Set problem 1:
Translate this sentence from the review of "All the Money in the World" into Spanish: "There are no awards for last-minute recasting and reshooting."
Set problem 2:
Write the next part of the review of "All the Money in the World," picking up after its final sentence.

Passage provided:
=-=-=-=-=

Awards 2017: ‘All the Money in the World’ Provides Perfect Roles for Plummers ✮✮✮✮

Little Jack Horner may have sat in a corner eating his Christmas pie, but Ridley Scott didn’t sit in a corner and, in what is likely to be a historic moment in film, pulled out a Plummer to get two in his movie: Charlie Plummer who was in from the start and Christopher Plummer who replaced Kevin Spacey a month before the movie opened. “All the Money in the World” doesn’t show any signs of suffering from the sudden change and the movie received three Golden Globe nominations: Best Director, Best Actress — Drama (Michelle Williams) and Best Supporting Actor (Christopher Plummer).  There are no awards for last-minute recasting and reshooting. If there were, Scott would surely deserve it.

The movie is based on John Pearson’s 1995 book “Painfully Rich: The Outrageous Fortunes and Misfortunes of the Heirs of J. Paul Getty.” Just the title should give you an idea that things do not end well although the movie itself stops short of the eventual tragedy of John Paul Getty III.

J. Paul Getty (1892-1976) was an American industrialist born in Minneapolis, Minnesota but he died in Surrey, England but is buried in Los Angeles County at the Getty Villa. He was married five times. The first time in 1923. The last time in 1939 (divorced in 1958). He studies at USC and then UCB so there’s a California connection before the museums. He had a son with his first wife: George Franklin Getty II (1924-1973). One son with his third wife, Jean Ronald Getty. He had two sons with fourth wife: Eugene Paul Getty who became J. Paul Getty II (1932-2003) and Gordon Peter Getty who lives in Los Angeles. With his last wife, he Timothy Ware Getty (1946-1958).

On 10 July 1973, the 16-year-old J. Paul Getty III was kidnaped in Rome. According to the New York Post, he was known as “Paul” and dubbed the “Golden Hippy” by the local media. He was supposed to be pursuing a career as a painter, but he was best known for partying and nude modeling. The movie shows a careless slender man, J. Paul Getty III  (Charlie Plummer, not related to Christopher), slumming it and chatting casually with local prostitutes. Soon after, he’s accosted and bundled into a van and taken away.

=-=-=-=-=

Record list:

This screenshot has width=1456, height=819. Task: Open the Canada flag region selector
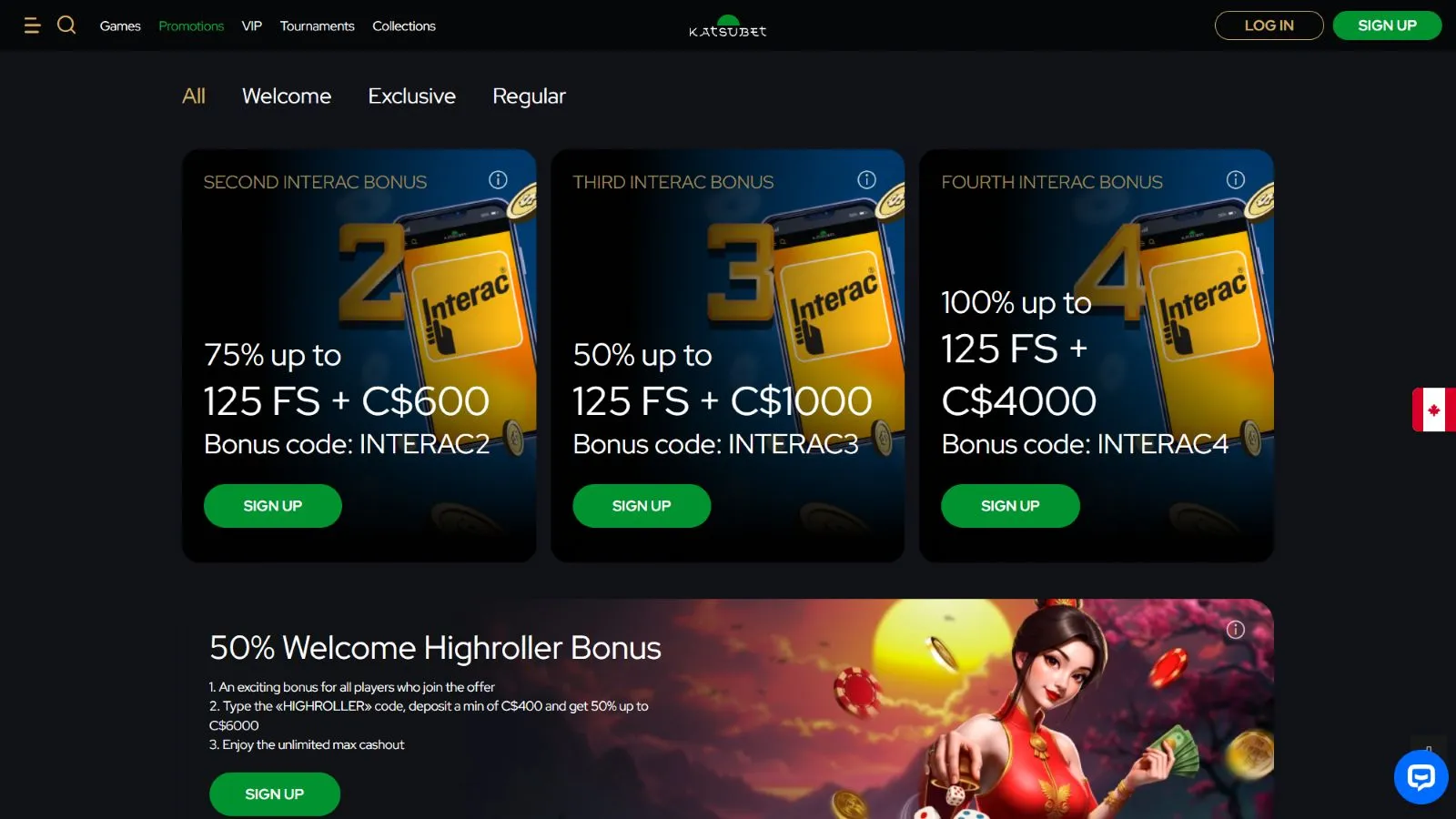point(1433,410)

=-=-=-=-=

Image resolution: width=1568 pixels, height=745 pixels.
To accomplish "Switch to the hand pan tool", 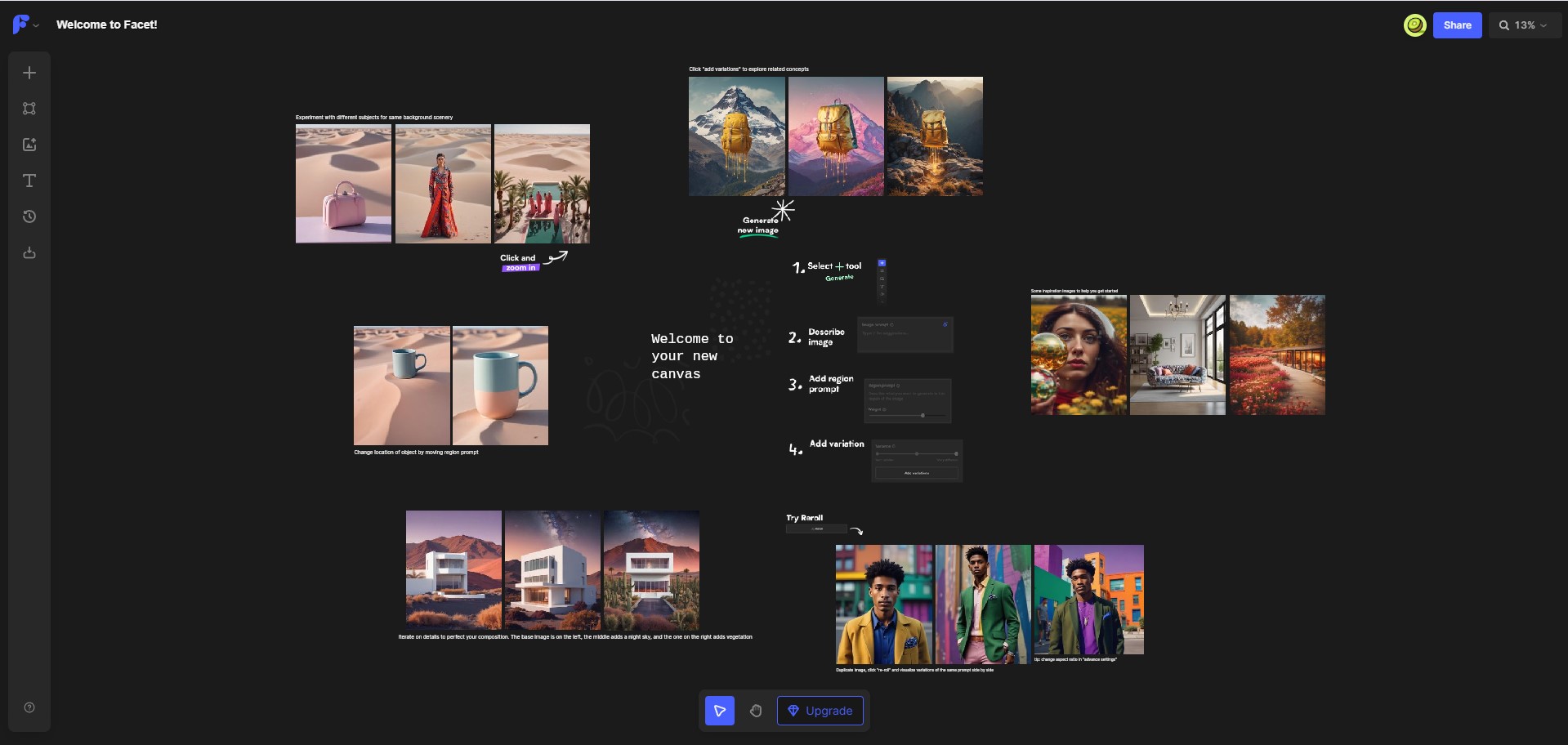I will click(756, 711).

=-=-=-=-=

Exercise answer 1:
No hay premios para los cambios de reparto y las nuevas filmaciones de último minuto.

Exercise answer 2:
In a voice over, J. Paul III tries to explain, “To be a Getty is an extraordinary thing. My grandfather wasn’t just the richest man in the world, he was the richest man in the history of the world. We look like you, but we’re not like you. It’s like we’re from another planet where the force of gravity is so strong it bends the light. It bends people too.”

Through flashbacks, we will learn how J. Paul III ended up in Italy and how his father barely knew his father J. Paul Senior, was given a top position in Italy (head of Getty Oil Italiana). By 1973, J. Paul Senior was unmarried (divorced from his last wife, Louise Dudley Lynch since 1958). J. Paul Senior have divorced J. Paul Junior’s mother in 1936, four years after John Junior was born and two years after Gordon Peter was born. By 1939, John Senior had married his fifth and last wife.

The movie takes the viewpoint of J. Paul Junior’s first wife, Abigail “Gail” Harris (Michelle Williams).  We soon realize that J. Paul Junior was more interested in drugs than in running his father’s company. Gail divorces J. Paul Junior in 1960s. By 1973, J. Paul Junior had moved back to England.  His second wife, Talitha Pol, a Dutch model, had already died of a heroin overdose.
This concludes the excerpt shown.